Carlos Menem salue ses partisans à son arrivée mercredi dans la province de la Rioja, après une absence de treize mois. 

		(Photo : AFP)
Carlos Menem salue ses partisans à son arrivée mercredi dans la province de la Rioja, après une absence de treize mois.
(Photo : AFP)
Auto-exilé au Chili pour échapper aux poursuites judiciaires engagées contre lui dans son pays, l’ancien président argentin Carlos Menem s’est offert mercredi un retour en fanfare sur ses terres natales. Il a critiqué durement la politique menée par l’actuel chef d’Etat, Nestor Kirchner, et a réaffirmé son intention de se briguer un nouveau mandat présidentiel aux élections de 2007.

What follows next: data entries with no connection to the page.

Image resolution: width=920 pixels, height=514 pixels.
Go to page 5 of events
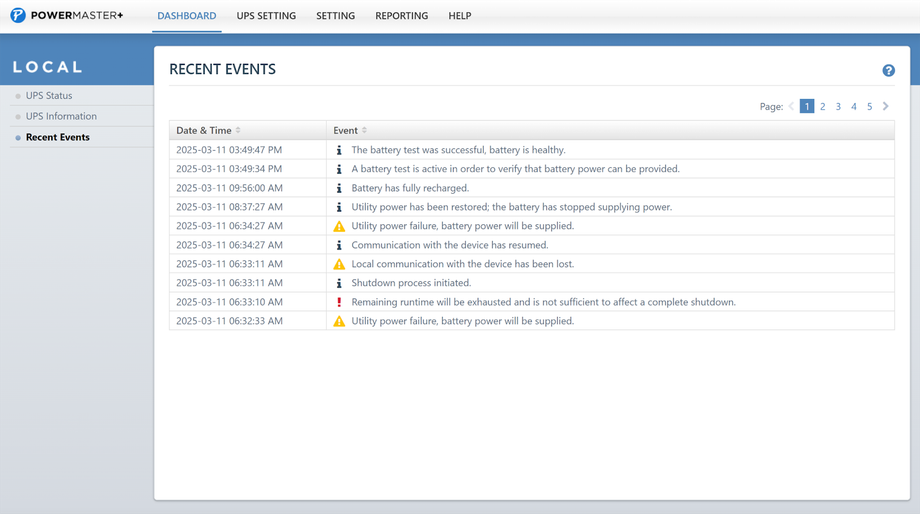[870, 106]
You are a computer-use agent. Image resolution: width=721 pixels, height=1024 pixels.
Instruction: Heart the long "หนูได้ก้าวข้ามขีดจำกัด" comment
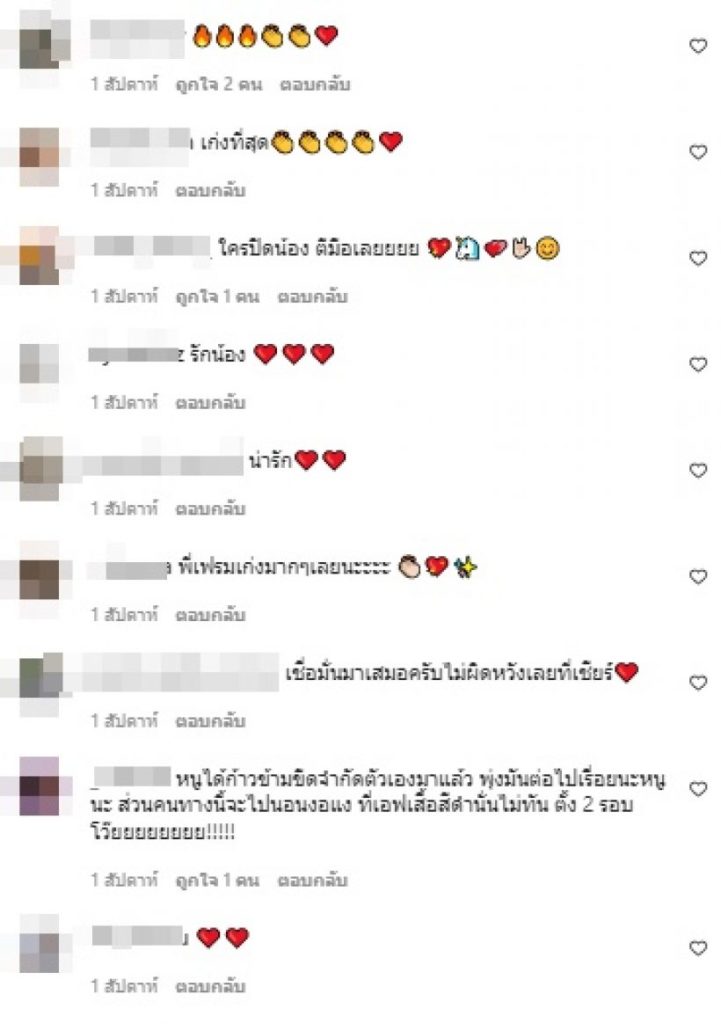(x=698, y=789)
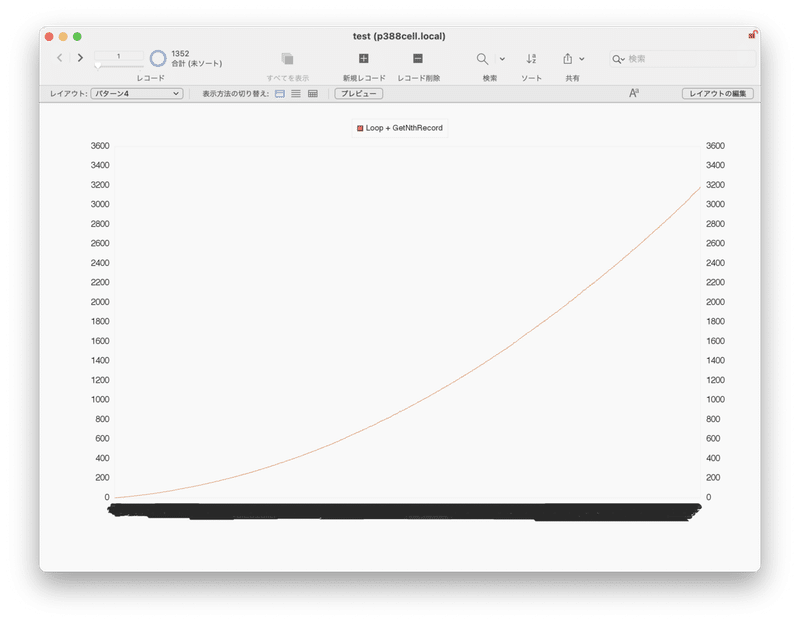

S’agissait-il d’un triste spectacle médiatique ou d’un véritable retour politique ? Nombre d’analystes se posent cette question au lendemain du retour en Argentine de Carlos Menem, qui vivait depuis le mois de novembre 2003 au Chili. Agé de 74 ans, l’ancien président argentin, qui a dirigé le pays entre 1989 et 1999, avait dû repousser plusieurs fois ce voyage en raison de deux mandats d’arrêt internationaux lancés contre lui et restait à l’abri de l’autre côté de la Cordillère des Andes, le Chili ne possédant pas d’accord d’extradition avec son voisin. Et il attendait donc patiemment de pouvoir fouler le sol argentin sans se retrouver aux arrêts dans la foulée, une mésaventure qu’il avait déjà vécue en 2001. Poursuivi dans une affaire de trafic d’armes, il avait alors été assigné à résidence pendant 167 jours.

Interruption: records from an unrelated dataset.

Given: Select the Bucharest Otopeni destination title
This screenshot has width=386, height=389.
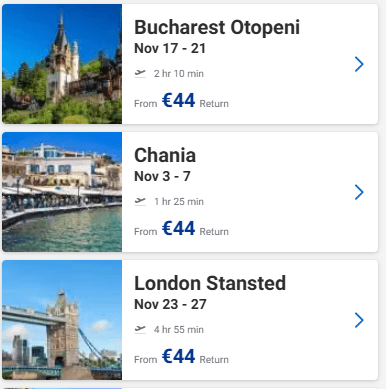Looking at the screenshot, I should pyautogui.click(x=217, y=27).
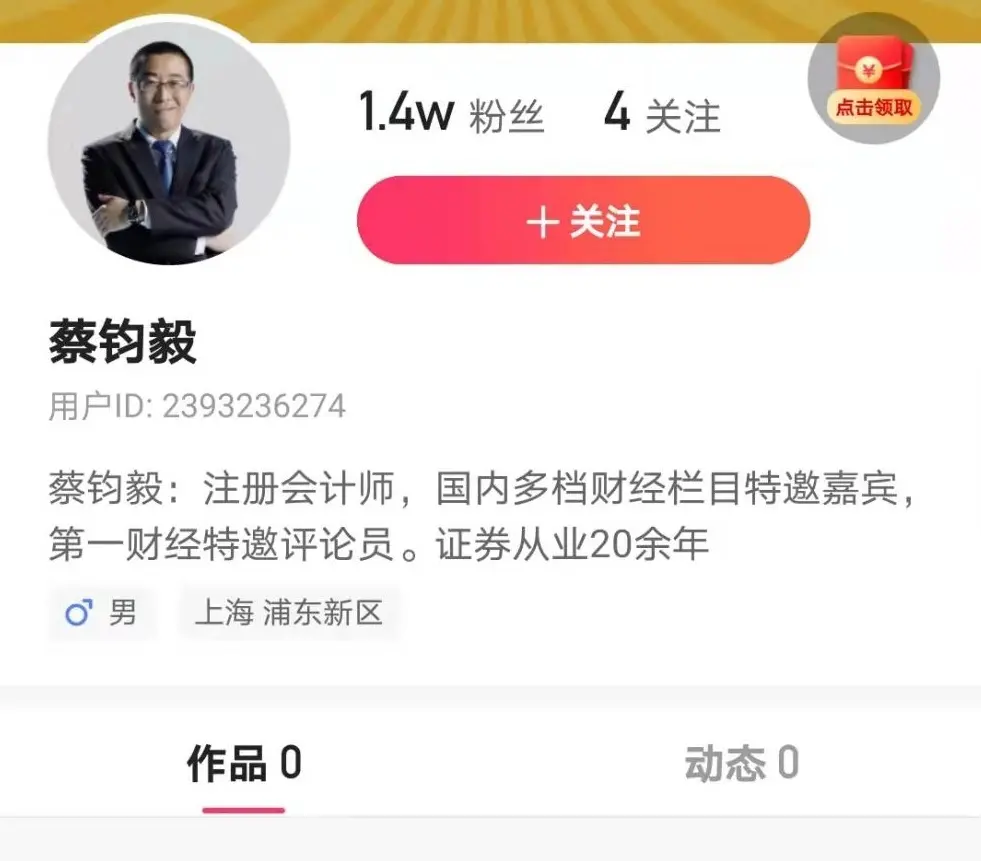Click the 点击领取 label on red packet
981x861 pixels.
coord(874,107)
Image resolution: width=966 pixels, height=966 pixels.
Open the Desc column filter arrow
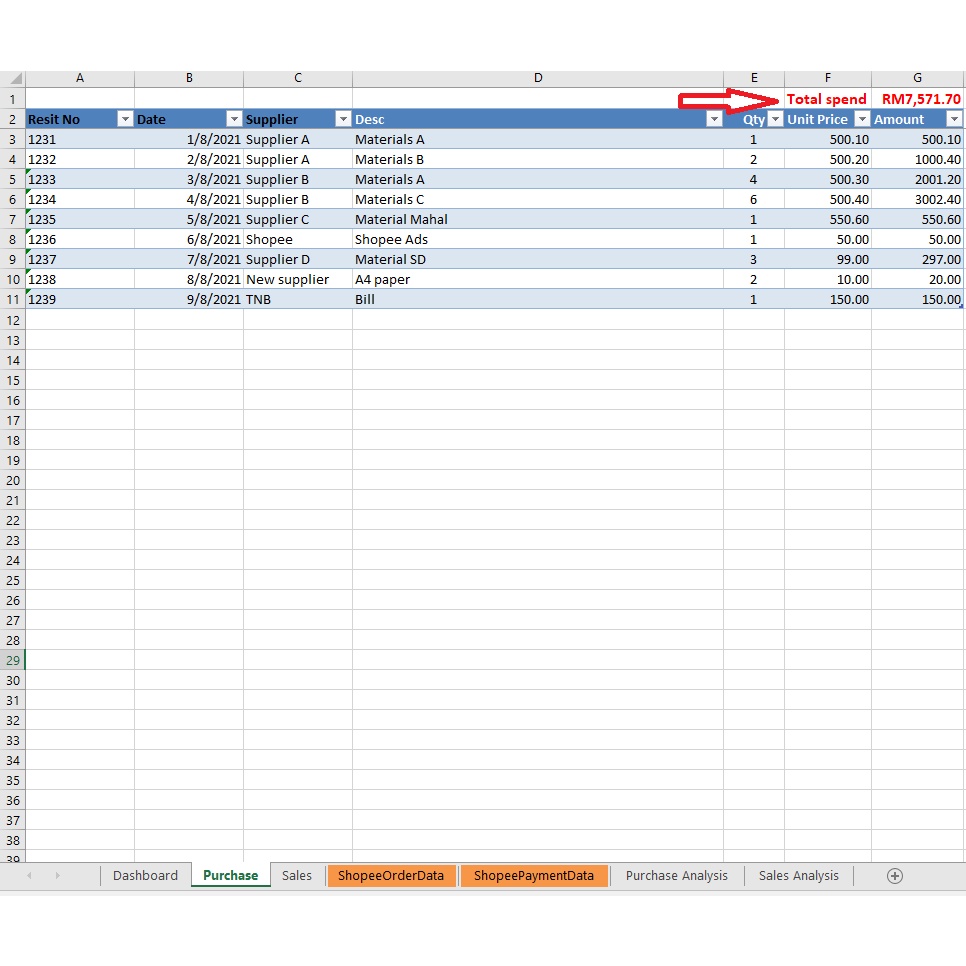[x=714, y=119]
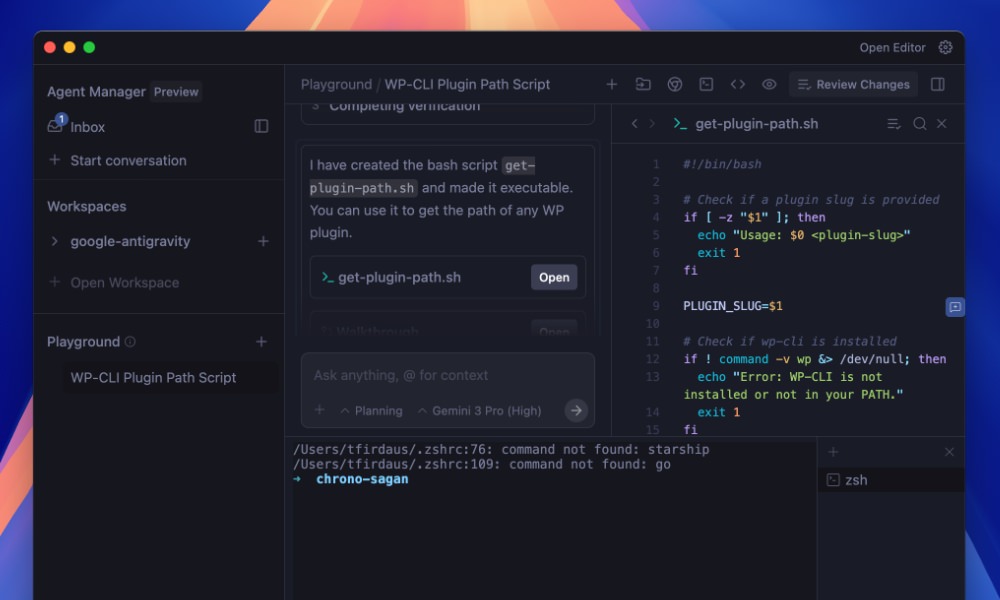
Task: Open the browser preview globe icon
Action: pyautogui.click(x=673, y=84)
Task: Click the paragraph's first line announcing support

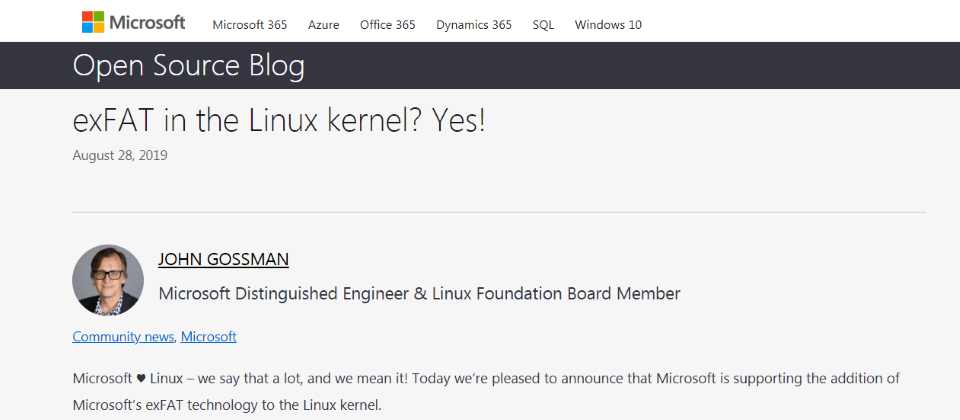Action: pyautogui.click(x=486, y=378)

Carlos Menem est cette fois impliqué dans une affaire de corruption liée à la construction de deux prisons dans la banlieue de Buenos Aires, et, surtout, est soupçonné d’avoir détourné de l’argent déposé sur plusieurs comptes secrets découverts en Suisse. Et si les instructions de ces deux dossiers restent en cours, l’ancien président argentin a réussi à obtenir la levée des deux mandats d’arrêt en s’acquittant d’une caution d’un million de dollars, une somme réunie par ses proches et amis. Fort du feu vert du juge Norberto Oyarbide, Menem préparait depuis plusieurs jours son retour, en s’offrant même le luxe de publier lundi dans les plus grands quotidiens argentins un encart destiné à prouver son innocence dans l’affaire des comptes suisses. Ce texte reproduit notamment une résolution de la justice suisse en date du 30 septembre 2004 qui établit que Menem «ne dispose pas ou n’a pas disposé de comptes sur lesquels ont été réalisés des mouvements de fonds pendant le mandat présidentiel de l’intéressé (…)». Et Menem assure du coup être disculpé dans cette affaire, une affirmation qui n’engage que lui.

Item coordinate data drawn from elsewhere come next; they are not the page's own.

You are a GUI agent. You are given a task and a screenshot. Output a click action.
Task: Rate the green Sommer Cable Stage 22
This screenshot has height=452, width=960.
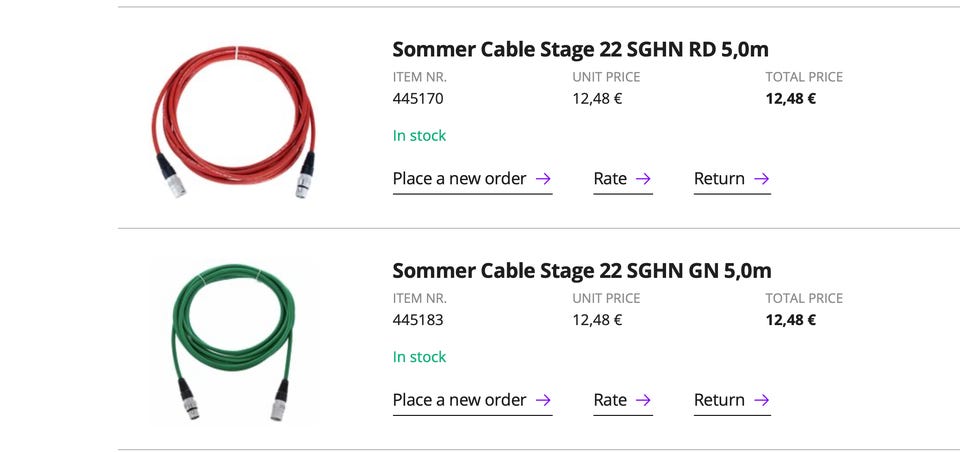[610, 400]
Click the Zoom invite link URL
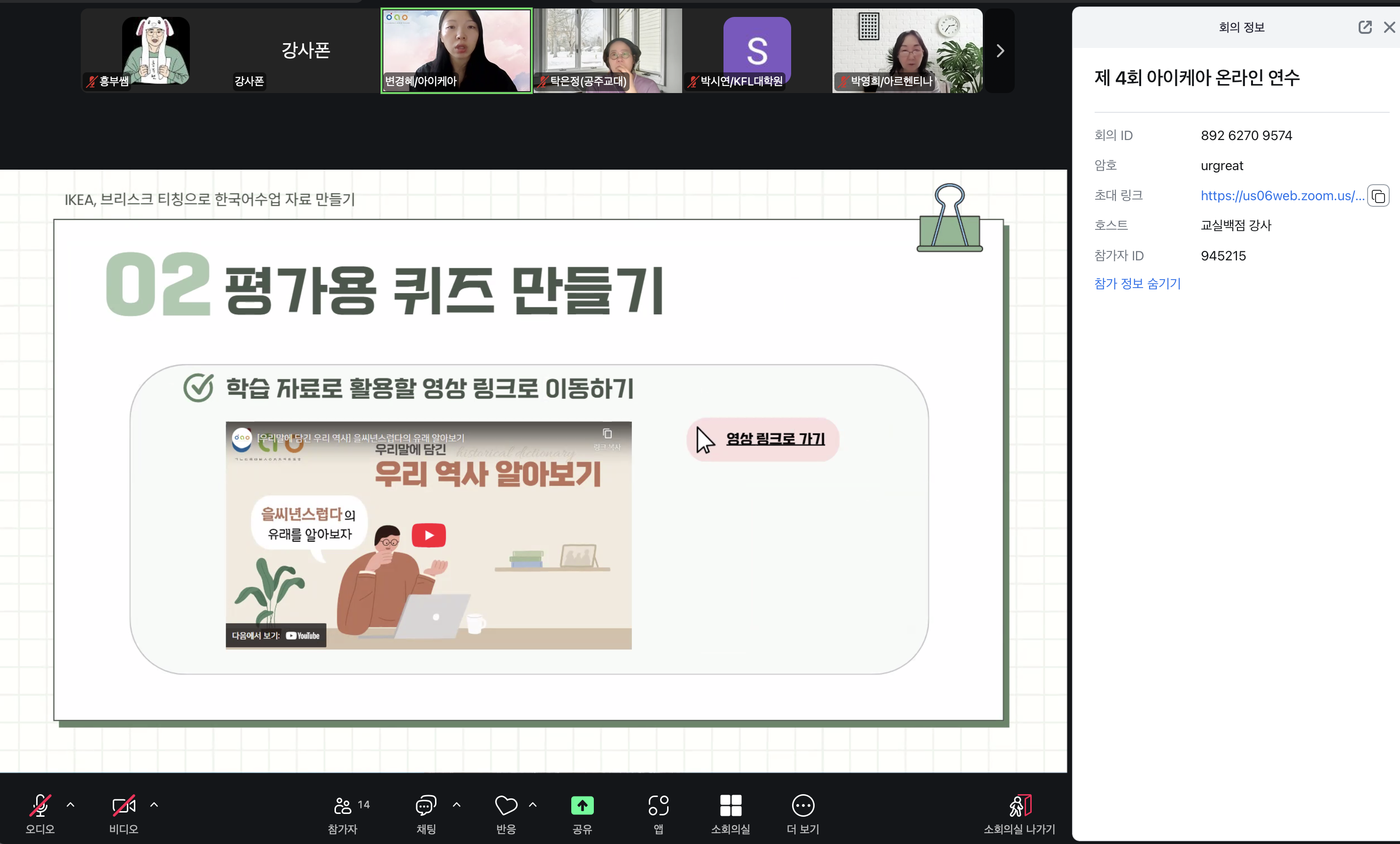Viewport: 1400px width, 844px height. tap(1282, 196)
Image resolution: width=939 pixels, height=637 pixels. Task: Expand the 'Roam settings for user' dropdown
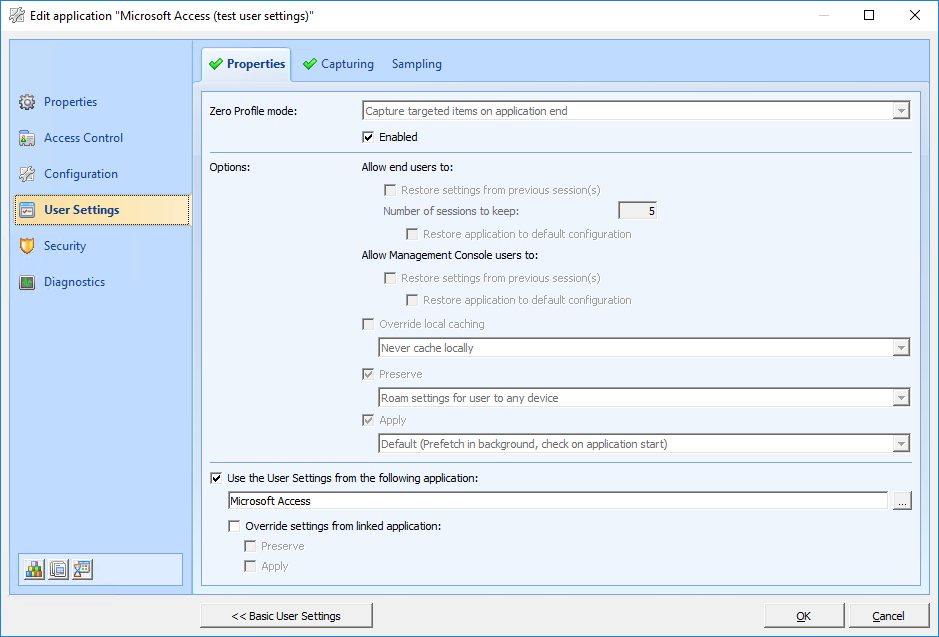901,398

Se présentant comme la victime de la «plus grande campagne de dénigrement jamais vécue par un dirigeant politique», Carlos Menem a voulu montrer qu’il conservait, malgré ces attaques, le soutien de la population en s’offrant un bain de foule dans la province de la Rioja, dont il a déjà été élu trois fois gouverneur. Paradant au milieu de plusieurs milliers de personnes dans les rues de la capitale provinciale sur le toit d’une voiture, il a ensuite prononcé un discours très agressif contre le président Nestor Kirchner, élu à la tête de l’Argentine en mai 2003. «Je vous convoque tous pour que nous sauvions la patrie», a notamment déclaré l’ex-président argentin en expliquant que le pays vivait l’un des pires moments de son Histoire.

Un simple gadget

La classe politique argentine a évité, dans son ensemble, de commenter les propos acerbes de Menem. Le président Kirchner s’est ainsi contenté de critiquer «ceux qui ont fui et n’ont pas assumé le désastre qu’ils ont provoqué» en faisant allusion à la terrible crise économique qui a frappé le pays à la fin de l’année 2001 et dont les origines se trouvent notamment dans les dix années de présidence de Menem. En fait, la mise en scène du retour apparaît aux yeux de beaucoup d’observateurs comme une manœuvre supplémentaire de Menem pour attirer l’attention des médias. Depuis la fin de son mandat présidentiel en 1999, Carlos Menem s’évertue en effet à transformer chacune de ses apparitions en véritable spectacle, n’hésitant pas pour cela à utiliser sa vie privée. Son mariage en 2001 avec la Chilienne Cecilia Bolocco, une ex-miss Univers âgée de 35 ans de moins que lui, avait ainsi donné lieu à un incroyable événement médiatique dans la province de la Rioja où l’ancien président se trouvait alors assigné à résidence. Et depuis la naissance de leur fils Maximo l’an dernier, les deux époux ne cessent de faire la une des magazines people dans toute l’Amérique Latine.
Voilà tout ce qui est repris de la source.